On 27 November 2000, defendant filed a motion to suppress based on a lack of probable cause to stop and search defendant's vehicle. An affidavit in support of the motion was filed on 8 December 2000. Defendant alleged in the motion and affidavit that he believed “Otis or [Cunningham was an] agent of the state that entrapped him in this criminal enterprise, with the sole purpose of setting him up for arrest.” The trial court ultimately denied defendant's motion. In a second motion, defendant sought to compel the identity of the confidential informant. The trial court also denied that motion, concluding that the State only had to provide defendant with anything it knew that would help defendant learn the whereabouts and last names of “Kevin” (Cunningham) and “Otis.” Thus, the State told defendant Cunningham's full name and last known address. The State had no information about “Otis.”

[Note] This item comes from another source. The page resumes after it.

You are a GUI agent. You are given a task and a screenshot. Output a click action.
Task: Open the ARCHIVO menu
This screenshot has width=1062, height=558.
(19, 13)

Prior to trial, defendant twice moved for a continuance in order to subpoena Cunningham for trial. The court denied defendant's motion on both occasions, stating that since defendant's arrest, there had been ample time for him to “find out what the last name of the local dope dealer was[.]” Nevertheless, the State was ordered to pay for a private investigator to serve a subpoena on Cunningham. The investigator's attempts were unsuccessful.
At the close of the evidence, defendant was permitted to recall Officer Kimball to determine the identity of the State's confidential informant. Defendant learned Cunningham was the informant; however, Officer Kimball reiterated that the police were unable to locate “Otis.”
The trial court instructed the jury on the defense of entrapment. That defense was rejected, and the jury convicted defendant of trafficking in cocaine. Defendant was sentenced to a term of thirty-five months to forty-two months imprisonment. Defendant appeals.
Defendant first argues the trial court erred in denying his motion to suppress the drugs obtained by the police when they conducted a warrantless search of his vehicle because Cunningham's informative tips were insufficient to establish probable cause. We disagree.
A warrantless search may be conducted incident to a lawful arrest if probable cause to arrest exists prior to the search and the arrest is permitted by law. State v. Mills, 104 N.C.App. 724, 728, 411 S.E.2d 193, 195 (1991). “ ‘Probable cause exists where “the facts and circumstances within their [the officers'] knowledge, and of which they had reasonable trustworthy information [are] sufficient in themselves to warrant a man of reasonable caution in the belief that” an offense has been or is being committed.’ ” Id. (citations omitted). Specifically in the case of an informant's tip, probable cause is determined by a “ ‘ “ ‘totality-of-the circumstances' ” ’ ” test, using a “ ‘ “ ‘balanced assessment of the relative weights of all the various indicia of reliability (and unreliability) attending an informant's tip.[’]” ' ” State v. Chadwick, 149 N.C.App. 200, 203, 560 S.E.2d 207, 209, disc. review denied, 355 N.C. 752, 565 S.E.2d 672 (2002) (citations omitted). The indicia of reliability may include (1) whether the informant was known or anonymous, (2) the informant's history of reliability, and (3) whether information provided by the informant could be and was independently corroborated by the police. Id.; State v. Earhart, 134 N.C.App. 130, 133-34, 516 S.E.2d 883, 886 (1999). An informant's tip is more reliable if it contains “ ‘a range of details relating not just to easily obtained facts and conditions existing at the time of the tip, but to future actions of third parties ordinarily not easily predicted.’ ” Alabama v. White, 496 U.S. 325, 332, 110 S.Ct. 2412, 2417, 110 L.Ed.2d 301, 310 (1990) (citation omitted).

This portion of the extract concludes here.